Data for review START

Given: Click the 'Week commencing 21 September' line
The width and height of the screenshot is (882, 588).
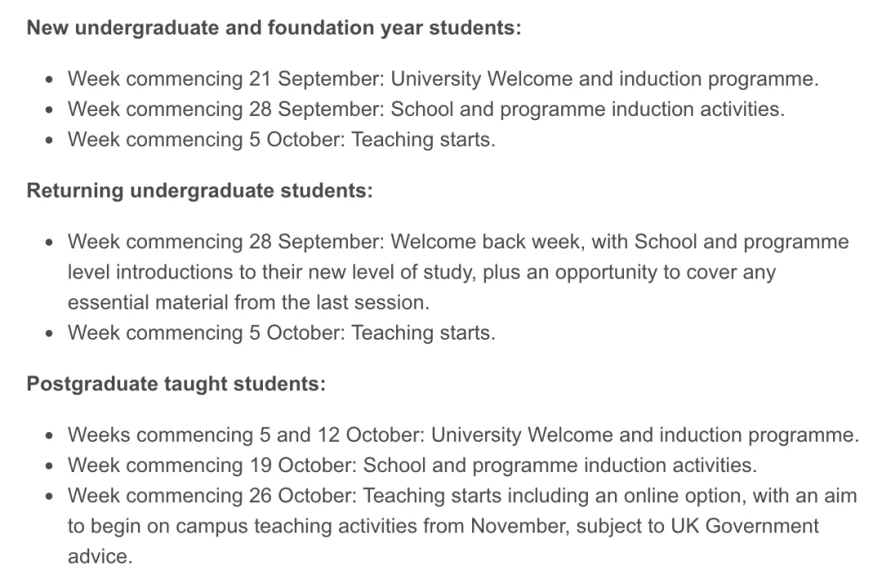Looking at the screenshot, I should click(443, 78).
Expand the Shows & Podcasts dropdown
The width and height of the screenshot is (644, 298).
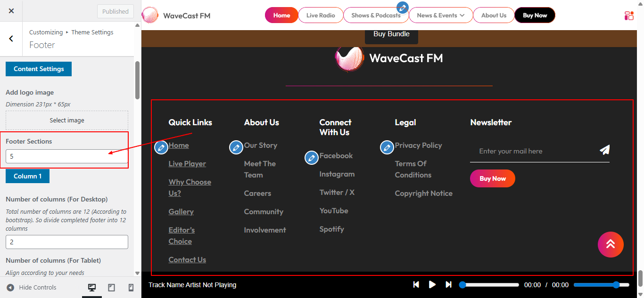coord(376,15)
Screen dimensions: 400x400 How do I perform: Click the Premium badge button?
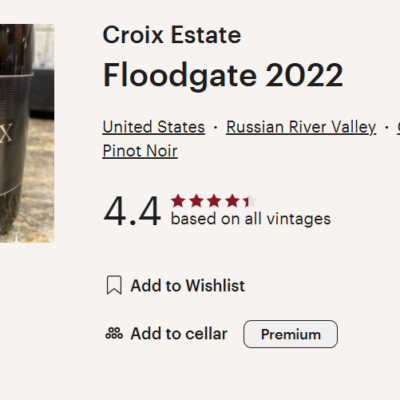(290, 334)
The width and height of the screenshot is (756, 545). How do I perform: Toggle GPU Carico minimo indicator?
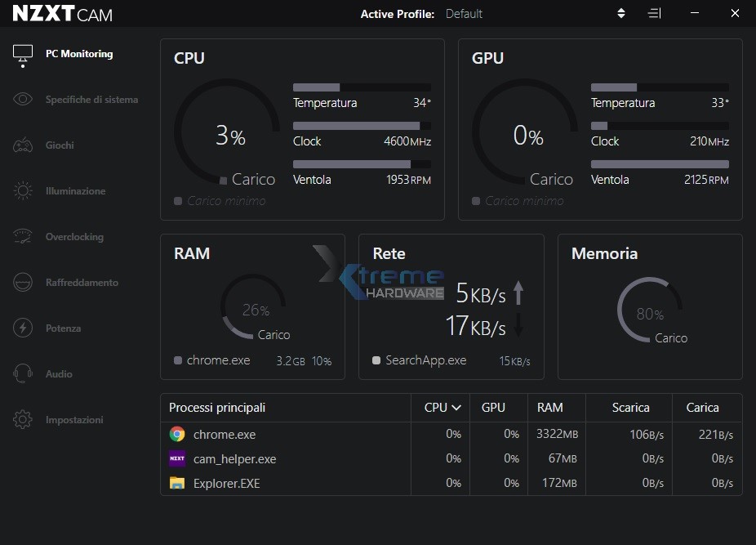(476, 201)
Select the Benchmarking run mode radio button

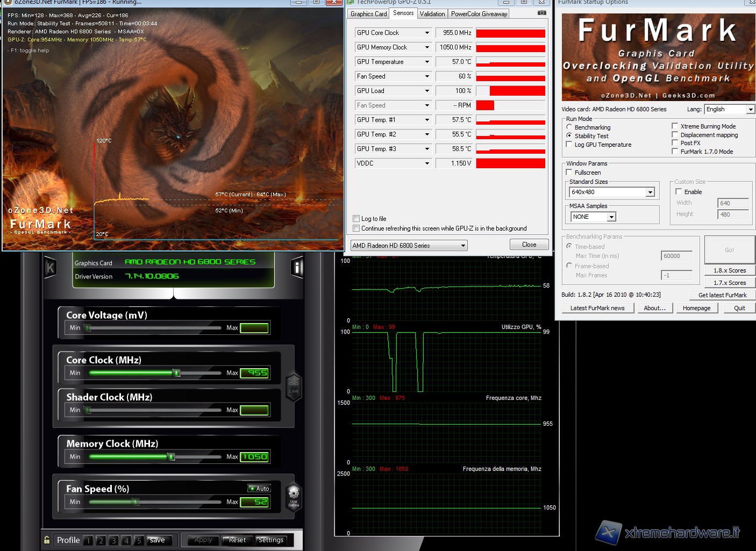(x=569, y=127)
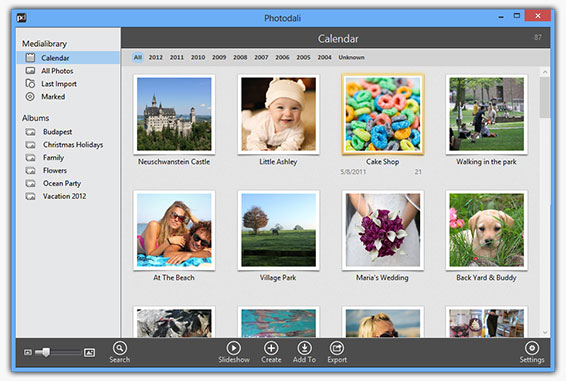Click the Export icon

pos(337,348)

Data for review END

Activity —
Make a word-for-word copy of the entries, without any pictures.

Answer for this exercise —
Given: Click the 'Week commencing 21 September' line
The width and height of the screenshot is (882, 588).
Looking at the screenshot, I should click(443, 78).
Expand the Shows & Podcasts dropdown
The width and height of the screenshot is (644, 298).
coord(376,15)
Screen dimensions: 400x400 How do I perform: Click the Premium badge button?
(290, 334)
The width and height of the screenshot is (756, 545). How do I perform: Toggle GPU Carico minimo indicator?
(476, 201)
Select the Benchmarking run mode radio button

(x=569, y=127)
Click the Export icon

pos(337,348)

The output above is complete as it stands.